» **REQUIREMENT**
Repeat the data as given. Images do not go in the copy.

» **SUPPLIED ENTRIES**
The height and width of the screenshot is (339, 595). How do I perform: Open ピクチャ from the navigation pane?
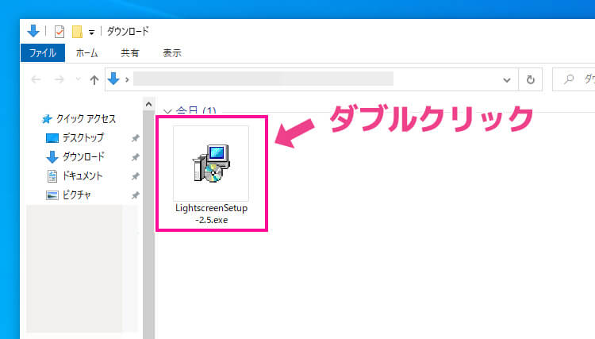tap(77, 195)
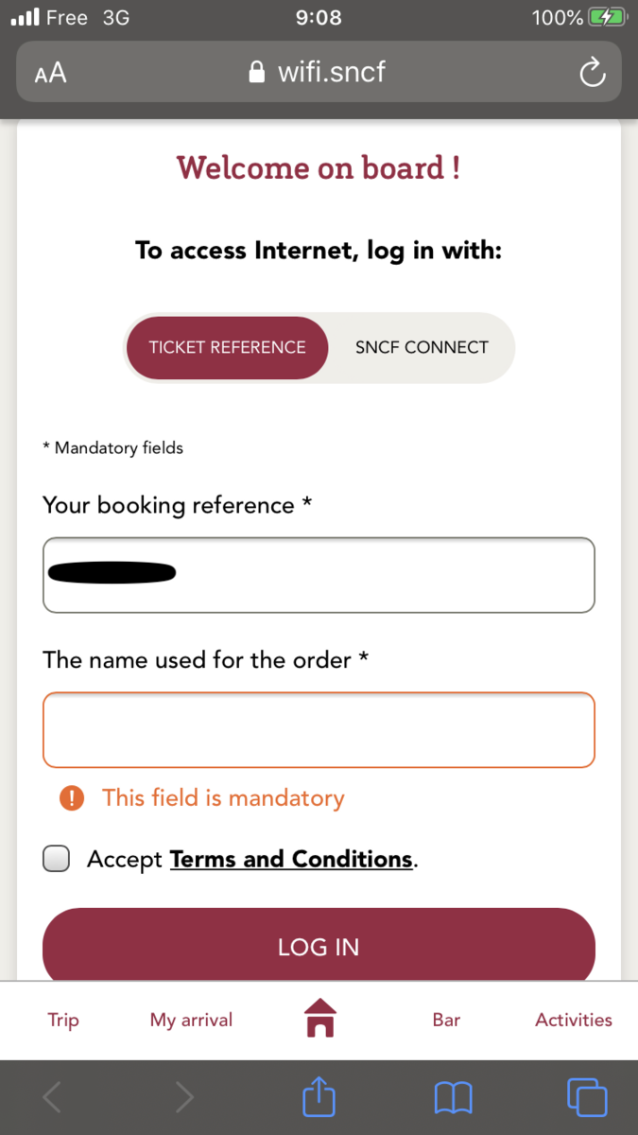This screenshot has height=1135, width=638.
Task: Open the AA reader text size menu
Action: pyautogui.click(x=51, y=73)
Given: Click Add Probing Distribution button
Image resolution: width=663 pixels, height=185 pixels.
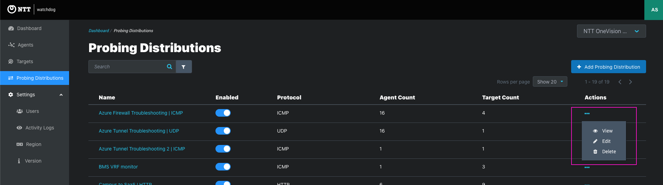Looking at the screenshot, I should (x=608, y=67).
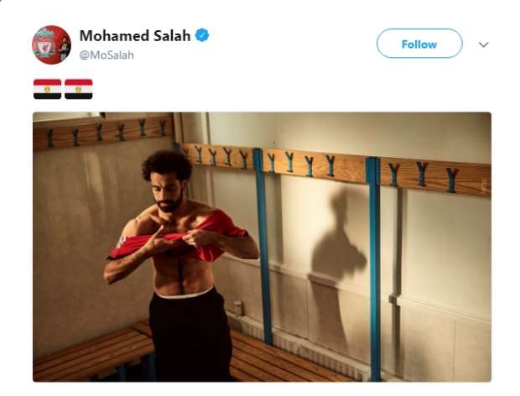Click the second Egypt flag emoji
Screen dimensions: 520x396
click(x=79, y=89)
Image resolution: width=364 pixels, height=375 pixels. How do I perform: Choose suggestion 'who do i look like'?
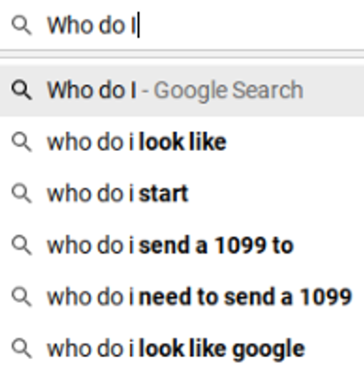(x=182, y=142)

» **EXERCISE SOLUTION**
The height and width of the screenshot is (339, 595). How do I perform: Open ピクチャ from the navigation pane?
tap(77, 195)
This screenshot has height=1135, width=638.
Task: Open the AA reader text size menu
Action: pyautogui.click(x=51, y=73)
Given: Click Add Probing Distribution button
Image resolution: width=663 pixels, height=185 pixels.
Looking at the screenshot, I should (x=608, y=67).
Click the second Egypt flag emoji
Screen dimensions: 520x396
click(x=79, y=89)
Image resolution: width=364 pixels, height=375 pixels. How do I perform: Choose suggestion 'who do i look like'?
(x=182, y=142)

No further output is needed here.